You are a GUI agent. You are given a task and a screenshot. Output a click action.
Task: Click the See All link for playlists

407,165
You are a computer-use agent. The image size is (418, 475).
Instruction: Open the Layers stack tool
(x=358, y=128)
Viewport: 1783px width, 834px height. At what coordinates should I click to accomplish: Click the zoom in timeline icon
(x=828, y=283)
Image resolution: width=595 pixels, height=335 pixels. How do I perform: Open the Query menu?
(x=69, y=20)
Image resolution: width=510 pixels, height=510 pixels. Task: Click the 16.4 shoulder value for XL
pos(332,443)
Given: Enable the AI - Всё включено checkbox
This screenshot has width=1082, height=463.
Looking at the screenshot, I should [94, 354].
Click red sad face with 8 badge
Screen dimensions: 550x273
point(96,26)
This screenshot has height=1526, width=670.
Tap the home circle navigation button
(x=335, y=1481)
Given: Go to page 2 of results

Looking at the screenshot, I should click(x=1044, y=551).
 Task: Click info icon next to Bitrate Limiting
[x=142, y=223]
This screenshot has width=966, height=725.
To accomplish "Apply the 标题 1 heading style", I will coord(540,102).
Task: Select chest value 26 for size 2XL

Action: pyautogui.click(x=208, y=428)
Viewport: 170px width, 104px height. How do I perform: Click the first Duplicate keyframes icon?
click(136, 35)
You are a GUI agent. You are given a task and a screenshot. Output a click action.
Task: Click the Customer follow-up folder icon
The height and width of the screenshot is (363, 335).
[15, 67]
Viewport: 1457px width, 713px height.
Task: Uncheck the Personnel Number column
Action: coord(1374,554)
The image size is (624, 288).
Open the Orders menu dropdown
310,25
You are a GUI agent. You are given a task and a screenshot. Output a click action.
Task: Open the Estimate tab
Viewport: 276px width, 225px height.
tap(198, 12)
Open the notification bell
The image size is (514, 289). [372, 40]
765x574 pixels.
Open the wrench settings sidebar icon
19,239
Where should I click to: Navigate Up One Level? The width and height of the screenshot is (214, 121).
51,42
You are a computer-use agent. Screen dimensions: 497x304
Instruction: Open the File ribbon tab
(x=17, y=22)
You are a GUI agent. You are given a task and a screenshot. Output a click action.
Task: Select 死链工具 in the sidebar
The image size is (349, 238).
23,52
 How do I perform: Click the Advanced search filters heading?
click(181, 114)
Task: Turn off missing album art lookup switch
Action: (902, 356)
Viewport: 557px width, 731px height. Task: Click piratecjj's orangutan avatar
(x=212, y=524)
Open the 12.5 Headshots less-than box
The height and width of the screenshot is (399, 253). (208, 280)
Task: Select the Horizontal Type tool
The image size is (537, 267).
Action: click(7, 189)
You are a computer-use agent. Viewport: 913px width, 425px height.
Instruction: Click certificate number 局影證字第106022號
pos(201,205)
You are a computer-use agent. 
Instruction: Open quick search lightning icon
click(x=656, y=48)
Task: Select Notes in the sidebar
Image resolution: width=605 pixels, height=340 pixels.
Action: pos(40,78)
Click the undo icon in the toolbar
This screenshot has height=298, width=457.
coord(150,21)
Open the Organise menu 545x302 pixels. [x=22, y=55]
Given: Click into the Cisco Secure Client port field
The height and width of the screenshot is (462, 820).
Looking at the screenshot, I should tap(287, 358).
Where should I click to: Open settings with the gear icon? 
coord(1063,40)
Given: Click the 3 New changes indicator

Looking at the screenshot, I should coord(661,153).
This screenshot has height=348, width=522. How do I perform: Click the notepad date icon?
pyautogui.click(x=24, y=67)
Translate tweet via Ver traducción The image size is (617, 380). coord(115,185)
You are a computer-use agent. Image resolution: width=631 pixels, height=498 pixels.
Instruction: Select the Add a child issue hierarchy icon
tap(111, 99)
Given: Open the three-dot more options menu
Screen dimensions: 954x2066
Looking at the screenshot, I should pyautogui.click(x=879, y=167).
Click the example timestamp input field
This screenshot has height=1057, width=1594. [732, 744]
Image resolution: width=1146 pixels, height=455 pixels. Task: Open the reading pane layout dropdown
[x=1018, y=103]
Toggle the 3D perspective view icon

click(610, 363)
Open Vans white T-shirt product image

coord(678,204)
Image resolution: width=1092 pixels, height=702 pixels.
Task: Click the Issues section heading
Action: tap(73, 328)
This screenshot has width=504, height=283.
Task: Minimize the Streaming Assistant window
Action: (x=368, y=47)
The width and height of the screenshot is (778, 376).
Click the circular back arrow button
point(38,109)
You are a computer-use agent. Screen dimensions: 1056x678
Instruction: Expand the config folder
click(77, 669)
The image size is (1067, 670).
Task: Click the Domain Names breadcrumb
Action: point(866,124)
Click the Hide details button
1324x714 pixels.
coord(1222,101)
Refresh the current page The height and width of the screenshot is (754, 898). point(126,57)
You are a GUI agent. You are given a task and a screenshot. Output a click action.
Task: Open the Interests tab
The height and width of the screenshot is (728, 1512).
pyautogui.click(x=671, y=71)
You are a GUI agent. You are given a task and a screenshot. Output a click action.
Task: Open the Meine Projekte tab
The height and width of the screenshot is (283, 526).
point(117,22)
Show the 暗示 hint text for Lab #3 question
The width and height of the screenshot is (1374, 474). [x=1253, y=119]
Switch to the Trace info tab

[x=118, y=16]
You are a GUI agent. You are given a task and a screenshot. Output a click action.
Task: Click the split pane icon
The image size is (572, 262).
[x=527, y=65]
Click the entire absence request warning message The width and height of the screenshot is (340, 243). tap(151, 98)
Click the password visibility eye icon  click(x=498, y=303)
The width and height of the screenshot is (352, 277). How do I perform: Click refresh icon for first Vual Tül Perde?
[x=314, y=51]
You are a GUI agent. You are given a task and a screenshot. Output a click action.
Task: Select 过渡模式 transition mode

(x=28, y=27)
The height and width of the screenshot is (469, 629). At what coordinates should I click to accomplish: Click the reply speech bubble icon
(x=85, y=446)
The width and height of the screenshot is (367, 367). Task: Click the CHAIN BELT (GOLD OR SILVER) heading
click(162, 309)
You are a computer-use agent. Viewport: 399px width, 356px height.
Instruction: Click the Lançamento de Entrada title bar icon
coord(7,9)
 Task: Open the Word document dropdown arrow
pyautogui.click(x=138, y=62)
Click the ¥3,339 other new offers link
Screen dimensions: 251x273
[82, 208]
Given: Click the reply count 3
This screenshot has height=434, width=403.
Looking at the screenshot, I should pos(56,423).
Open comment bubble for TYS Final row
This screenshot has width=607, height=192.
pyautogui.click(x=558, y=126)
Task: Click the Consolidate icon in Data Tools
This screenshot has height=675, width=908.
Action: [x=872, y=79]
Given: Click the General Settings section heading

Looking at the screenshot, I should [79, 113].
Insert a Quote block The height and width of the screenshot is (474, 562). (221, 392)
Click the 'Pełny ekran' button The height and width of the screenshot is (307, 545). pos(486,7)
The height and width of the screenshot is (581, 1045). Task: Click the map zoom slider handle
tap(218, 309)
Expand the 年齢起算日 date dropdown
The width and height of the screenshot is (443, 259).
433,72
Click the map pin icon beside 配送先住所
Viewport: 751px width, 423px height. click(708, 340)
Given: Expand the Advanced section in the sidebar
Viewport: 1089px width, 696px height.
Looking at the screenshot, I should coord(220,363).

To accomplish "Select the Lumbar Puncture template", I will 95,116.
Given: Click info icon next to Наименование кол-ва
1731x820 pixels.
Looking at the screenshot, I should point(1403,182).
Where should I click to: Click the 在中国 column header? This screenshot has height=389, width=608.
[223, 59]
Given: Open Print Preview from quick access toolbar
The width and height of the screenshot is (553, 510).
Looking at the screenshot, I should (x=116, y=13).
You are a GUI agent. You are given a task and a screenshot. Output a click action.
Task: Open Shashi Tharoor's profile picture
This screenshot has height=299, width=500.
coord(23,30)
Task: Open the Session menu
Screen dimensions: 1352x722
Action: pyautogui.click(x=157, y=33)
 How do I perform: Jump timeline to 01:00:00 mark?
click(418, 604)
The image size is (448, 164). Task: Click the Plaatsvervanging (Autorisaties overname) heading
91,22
+++++
Work to be completed: Render the part of the records that opens with the line containing "The image size is (624, 288)." and closes with the line containing "Action: click(7, 189)", both included, as a numbered list with blank lines omitted.

Solution below:
1. The image size is (624, 288).
2. Open the Orders menu dropdown
3. 310,25
4. You are a GUI agent. You are given a task and a screenshot. Output a click action.
5. Task: Open the Estimate tab
6. Viewport: 276px width, 225px height.
7. tap(198, 12)
8. Open the notification bell
9. The image size is (514, 289). [372, 40]
10. 765x574 pixels.
11. Open the wrench settings sidebar icon
12. 19,239
13. Where should I click to: Navigate Up One Level? The width and height of the screenshot is (214, 121).
14. 51,42
15. You are a computer-use agent. Screen dimensions: 497x304
16. Instruction: Open the File ribbon tab
17. (x=17, y=22)
18. You are a GUI agent. You are given a task and a screenshot. Output a click action.
19. Task: Select 死链工具 in the sidebar
20. The image size is (349, 238).
21. 23,52
22.  How do I perform: Click the Advanced search filters heading?
23. click(181, 114)
24. Task: Turn off missing album art lookup switch
25. Action: (902, 356)
26. Viewport: 557px width, 731px height. Task: Click piratecjj's orangutan avatar
27. (x=212, y=524)
28. Open the 12.5 Headshots less-than box
29. The height and width of the screenshot is (399, 253). (208, 280)
30. Task: Select the Horizontal Type tool
31. The image size is (537, 267).
32. Action: click(7, 189)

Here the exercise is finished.